Power Grinder to Remove Grout
Using an electric grinder is another option for removing grout, but be aware that using a power tool like this increases the chances of damaging tiles. The tools you'll need include:
- Cloths and sponges
- Cordless grinder with grout-removal bit
- Dust mask
- Hot white vinegar
- Safety goggles
Gloves, eye protection and a dust mask should be worn throughout the project. Along with covering the floors, be sure to cover anything you don't want to dust when you're finished. Also close all doors and windows in the room as well as air vents that can carry the dust elsewhere. There's no sense making more work for yourself.
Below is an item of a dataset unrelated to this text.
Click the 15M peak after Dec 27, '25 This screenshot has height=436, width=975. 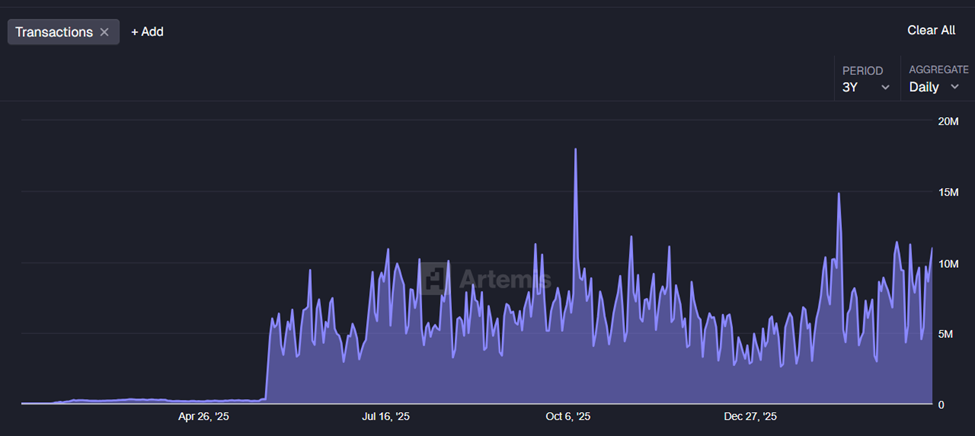click(x=838, y=194)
Once you've prepared the room with tarps, etc. and donned your safety gear, take up your electric grinder fitted with a grout-removal attachment. You'll have to read the instructions that come with your particular grinder for recommended settings. Begin to remove grout by drawing the bit toward you through the grout. Continue this process until the grout is removed, but don't remove grout more than an eighth of an inch beneath the tile's surface.
No matter which method you use to remove grout, be sure to clean up when you're done. A vacuum works best to pick up loose grout dust. Once you've vacuumed, wash the tile with hot white vinegar and rinse. Once the area dries and you're done celebrating a job well done, you're ready to apply new grout. Have fun!